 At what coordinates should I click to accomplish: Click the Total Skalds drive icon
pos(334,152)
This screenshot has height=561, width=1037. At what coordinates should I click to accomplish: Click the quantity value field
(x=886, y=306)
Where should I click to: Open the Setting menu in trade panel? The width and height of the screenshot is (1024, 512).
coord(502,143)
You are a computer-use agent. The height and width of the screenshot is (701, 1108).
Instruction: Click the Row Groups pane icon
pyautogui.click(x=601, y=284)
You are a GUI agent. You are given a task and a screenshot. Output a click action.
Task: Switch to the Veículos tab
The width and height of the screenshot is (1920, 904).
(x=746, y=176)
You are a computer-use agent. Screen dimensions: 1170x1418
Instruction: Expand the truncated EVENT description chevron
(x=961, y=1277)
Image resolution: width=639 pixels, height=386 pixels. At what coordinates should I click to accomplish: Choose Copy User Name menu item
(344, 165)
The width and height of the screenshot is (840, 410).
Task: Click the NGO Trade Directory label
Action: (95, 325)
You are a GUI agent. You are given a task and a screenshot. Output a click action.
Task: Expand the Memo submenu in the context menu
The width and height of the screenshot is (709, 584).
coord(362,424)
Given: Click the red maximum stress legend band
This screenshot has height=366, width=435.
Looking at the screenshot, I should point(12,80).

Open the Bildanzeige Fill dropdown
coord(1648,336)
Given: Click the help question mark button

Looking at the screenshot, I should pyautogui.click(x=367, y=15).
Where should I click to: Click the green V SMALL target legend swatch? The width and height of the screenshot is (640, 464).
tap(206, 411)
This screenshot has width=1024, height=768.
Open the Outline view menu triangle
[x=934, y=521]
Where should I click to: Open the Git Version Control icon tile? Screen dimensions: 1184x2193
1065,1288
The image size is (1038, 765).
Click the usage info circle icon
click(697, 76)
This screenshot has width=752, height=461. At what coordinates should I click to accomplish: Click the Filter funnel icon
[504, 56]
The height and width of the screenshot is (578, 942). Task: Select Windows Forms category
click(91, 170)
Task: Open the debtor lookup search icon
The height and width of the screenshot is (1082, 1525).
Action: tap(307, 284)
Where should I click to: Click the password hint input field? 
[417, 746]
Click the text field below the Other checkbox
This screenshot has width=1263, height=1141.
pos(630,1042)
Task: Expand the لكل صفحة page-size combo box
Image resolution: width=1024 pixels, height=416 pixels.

•••••

[Prompt]
For every line above with the word "computer" in it, make a copy.

[Result]
You are a computer-use agent. The height and width of the screenshot is (701, 1108).
You are a computer-use agent. Screen dimensions: 1170x1418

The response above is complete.